Your goal >> Can you recast the material starting at the line containing "Viewport: 401px width, 226px" and ending at the line containing "point(81,24)" as a two-column CSV with the headers text and answer, one row for each text with its answer, each value in a single quoted field and line breaks replaced by spaces? Leave the pictures out.

Listed records >>
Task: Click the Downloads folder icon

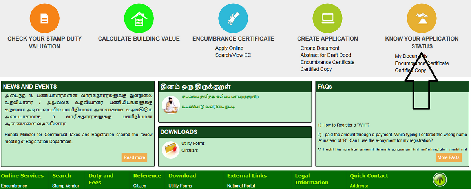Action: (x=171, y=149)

* * *

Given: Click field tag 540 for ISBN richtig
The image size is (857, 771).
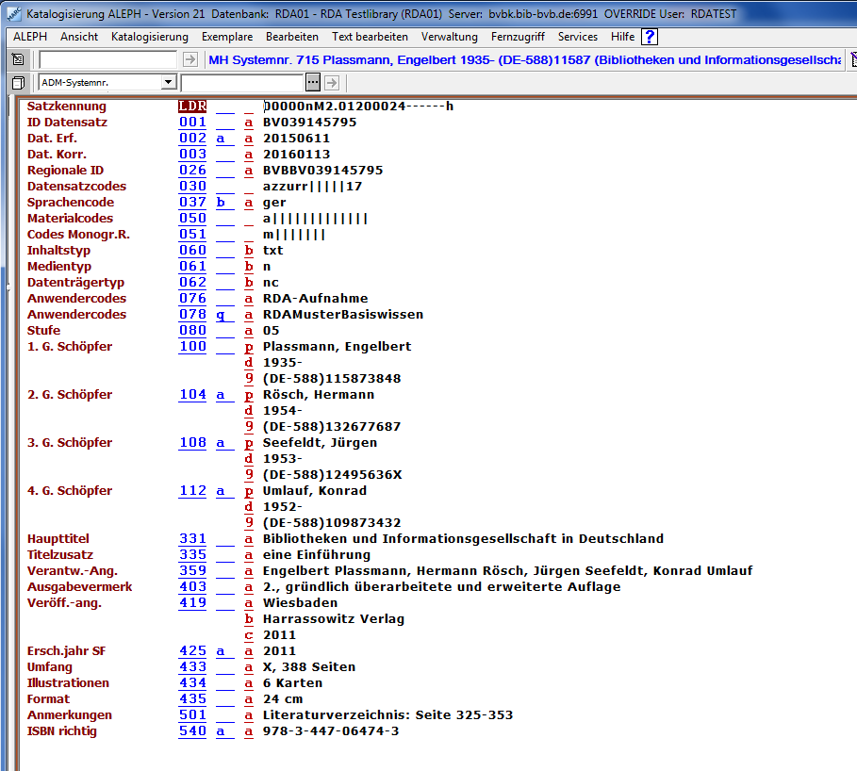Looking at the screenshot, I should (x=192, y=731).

--

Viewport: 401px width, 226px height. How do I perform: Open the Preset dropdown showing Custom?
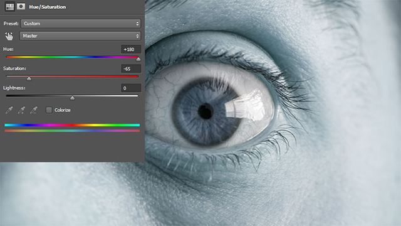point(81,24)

Result of the task >>
text,answer
"Viewport: 401px width, 226px height. How do I perform: Open the Preset dropdown showing Custom?","point(81,24)"